The escalating conflict in the Middle East and rising oil and natural gas prices following Iran’s closure of the Strait of Hormuz—a critical route that typically handles about 20% of global oil supply—have unsettled investors and triggered volatility in equity markets. Reflecting this uncertainty, the S&P/TSX Composite Index has pulled back 7.5% from its recent highs.

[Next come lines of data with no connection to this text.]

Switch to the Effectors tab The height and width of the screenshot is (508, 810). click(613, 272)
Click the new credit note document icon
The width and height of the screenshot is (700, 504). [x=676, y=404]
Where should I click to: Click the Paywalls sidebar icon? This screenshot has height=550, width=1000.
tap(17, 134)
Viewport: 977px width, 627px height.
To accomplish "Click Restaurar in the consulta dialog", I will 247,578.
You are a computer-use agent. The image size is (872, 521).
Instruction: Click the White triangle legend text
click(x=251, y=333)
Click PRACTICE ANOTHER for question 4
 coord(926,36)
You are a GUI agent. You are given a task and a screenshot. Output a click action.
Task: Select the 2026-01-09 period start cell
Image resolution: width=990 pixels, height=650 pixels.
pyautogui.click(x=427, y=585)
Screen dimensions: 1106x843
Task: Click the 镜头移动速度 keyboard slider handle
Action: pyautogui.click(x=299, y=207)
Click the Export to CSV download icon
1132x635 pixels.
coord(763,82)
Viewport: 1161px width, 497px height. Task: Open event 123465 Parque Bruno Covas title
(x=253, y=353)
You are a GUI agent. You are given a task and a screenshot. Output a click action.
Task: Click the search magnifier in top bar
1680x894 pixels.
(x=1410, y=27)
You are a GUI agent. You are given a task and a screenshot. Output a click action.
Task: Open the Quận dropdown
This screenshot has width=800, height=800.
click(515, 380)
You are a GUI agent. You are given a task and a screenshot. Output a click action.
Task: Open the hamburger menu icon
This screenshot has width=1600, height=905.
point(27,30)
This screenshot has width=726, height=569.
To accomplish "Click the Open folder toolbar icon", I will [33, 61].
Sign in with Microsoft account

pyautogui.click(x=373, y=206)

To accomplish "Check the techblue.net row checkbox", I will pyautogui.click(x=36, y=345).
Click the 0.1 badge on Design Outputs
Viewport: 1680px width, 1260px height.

However, long-term investors should avoid getting caught up in short-term market swings. Instead, periods of volatility can offer attractive opportunities to accumulate high-quality stocks at relatively better valuations, positioning portfolios for stronger long-term returns. Growth stocks, in particular, represent companies capable of expanding their revenues and earnings faster than the broader market, which can translate into outsized gains over time.

That said, these stocks often command premium valuations and carry elevated risk due to the evolving nature of their business models. As a result, they are generally better suited for investors with a higher risk tolerance and a long-term investment horizon.

Against this backdrop, Celestica (TSX:CLS) stands out as a compelling growth stock that you could consider investing $500 in right now. Let’s take a closer look at its recent performance, future growth prospects, and valuation.

dividends grow over time

Source: Getty Images

Celestica’s fourth-quarter performance

Earlier this year, Celestica delivered a strong fourth-quarter performance, with revenue rising 43.1% year over year to $3.65 billion, surpassing its guidance. Robust growth in its Connectivity & Cloud Solutions (CCS) segment more than offset a modest 1% decline in the Advanced Technology Solutions (ATS) segment, driving overall topline expansion. Within CCS, the Hardware Platform Solutions (HPS) business was a standout, with revenue surging 72% to $1.4 billion, helping lift total CCS segment revenue to $2.86 billion—up 64% from the prior year.

The company also improved its profitability, with adjusted operating margins expanding from 6.8% to 7.7%. Earnings growth was equally impressive, with reported EPS (earnings per share) of $2.31. After adjusting for one-time items, EPS came in at $1.89, marking a 70.3% increase year over year and exceeding management’s guidance range of $1.65 to $1.81.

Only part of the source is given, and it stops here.